Quotes of the day from previous years:

2004
It’s always worthwhile to make others aware of their worth. ~ Malcolm Forbes
2005
There is danger from all men. The only maxim of a free government ought to be to trust no man living with power to endanger the public liberty. ~ John Adams (born 30 October 1735)
2006
The fundamental article of my political creed is that despotism, or unlimited sovereignty, or absolute power, is the same in a majority of a popular assembly, an aristocratical council, an oligarchical junto, and a single emperor. Equally arbitrary, cruel, bloody, and in every respect diabolical. ~ John Adams
2007
Facts are stubborn things; and whatever may be our wishes, our inclinations, or the dictates of our passion, they cannot alter the state of facts and evidence. ~ John Adams
2008
Date not the life which thou hast run by the mean of reckoning of the hours and days, which though hast breathed: a life spent worthily should be measured by a nobler line, — by deeds, not years... ~ Richard Brinsley Sheridan (born 30 October 1751)
2009
The science of government it is my duty to study, more than all other sciences; the arts of legislation and administration and negotiation ought to take the place of, indeed exclude, in a manner, all other arts. I must study politics and war, that our sons may have liberty to study mathematics and philosophy. ~ John Adams
2010
As to the history of the revolution, my ideas may be peculiar, perhaps singular. What do we mean by the Revolution? The war? That was no part of the revolution; it was only an effect and consequence of it. The revolution was in the minds of the people. ~ John Adams
2011
When logic and proportion have fallen sloppy dead,
And the White Knight is talking backwards
And the Red Queen's "off with her head!"
Remember what the dormouse said —
Feed your head! Feed your head!

~ Grace Slick ~ (born 30 October 1939)
2012
That which has always been accepted by everyone, everywhere, is almost certain to be false.
~ Paul Valéry ~
2013
The Revolution was effected before the war commenced. The Revolution was in the minds and hearts of the people; a change in their religious sentiments, of their duties and obligations... This radical change in the principles, opinions, sentiments, and affections of the people was the real American Revolution.
~ John Adams ~
2014
There is no such thing as a normal period of history. Normality is a fiction of economic textbooks.
~ Joan Robinson ~
2015
We think ourselves possessed, or, at least, we boast that we are so, of liberty of conscience on all subjects, and of the right of free inquiry and private judgment in all cases, and yet how far are we from these exalted privileges in fact!
~ John Adams ~
2016
A work is never completed except by some accident such as weariness, satisfaction, the need to deliver, or death: for, in relation to who or what is making it, it can only be one stage in a series of inner transformations.
~ Paul Valéry ~
2017
There is nothing which I dread so much as a division of the republic into two great parties, each arranged under its leader, and concerting measures in opposition to each other.
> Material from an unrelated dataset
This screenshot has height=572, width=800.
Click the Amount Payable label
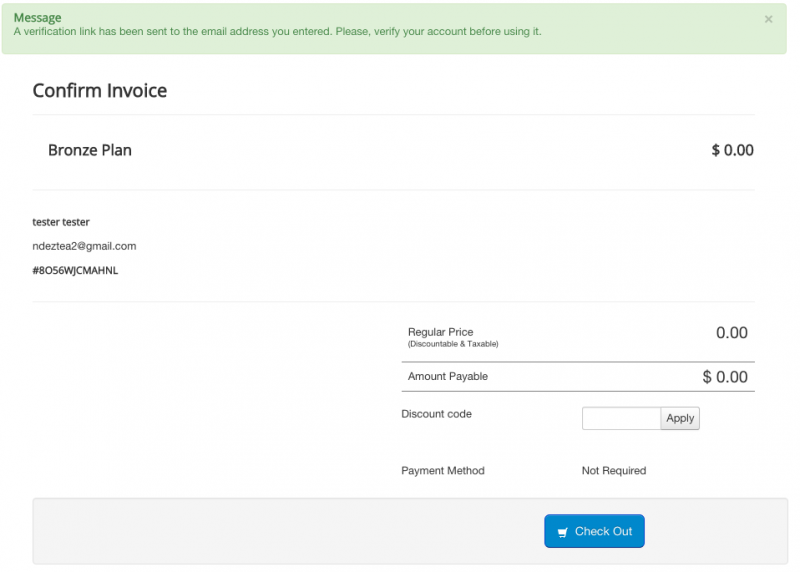pyautogui.click(x=448, y=376)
This, in my humble apprehension, is to be dreaded as the greatest political evil under our Constitution.
~ John Adams ~
2018
Virtue is not always amiable. Integrity is sometimes ruined by prejudices and by passions.
~ John Adams ~
2019
Let every declamation turn upon the beauty of liberty and virtue, and the deformity, turpitude, and malignity, of slavery and vice. Let the public disputations become researches into the grounds and nature and ends of government, and the means of preserving the good and demolishing the evil. Let the dialogues, and all the exercises, become the instruments of impressing on the tender mind, and of spreading and distributing far and wide, the ideas of right and the sensations of freedom.
In a word, let every sluice of knowledge be opened and set a-flowing.
~ John Adams ~
2020
Metaphysicians and politicians may dispute forever, but they will never find any other moral principle or foundation of rule or obedience, than the consent of governors and governed.
~ John Adams ~
2021
Dreams grow holy put in action; work grows fair through starry dreaming,
But where each flows on unmingling, both are fruitless and in vain.
~ Adelaide Anne Procter ~
2022
The number of those who undergo the fatigue of judging for themselves is very small indeed!
~ Richard Brinsley Sheridan ~
2023
The best way I can describe it is: after the show was over, at a party or any — any kind social gathering, if one of us bumped into each other, that was it, that was the end of the night. We just sat with the person all night long — and that was it. You apologized to the people that you were with, but they had to understand you had met somebody special to you, and you were going to talk to that person for the rest of the night. And that's the way it worked. It's certainly the way it worked with all of us. It's just the way it is.
~ Matthew Perry ~
  • proposed by Kalki; in regard of his recent death.
2024
The right of a nation to kill a tyrant, in cases of necessity, can no more be doubted, than to hang a robber, or kill a flea. But killing one tyrant only makes way for worse, unless the people have sense, spirit and honesty enough to establish and support a constitution guarded at all points against the tyranny of the one, the few, and the many.
~ John Adams ~
2025
Rank or add further suggestions…


The Quote of the Day (QOTD) is a prominent feature of the Wikiquote Main Page. Thank you for submitting, reviewing, and ranking suggestions!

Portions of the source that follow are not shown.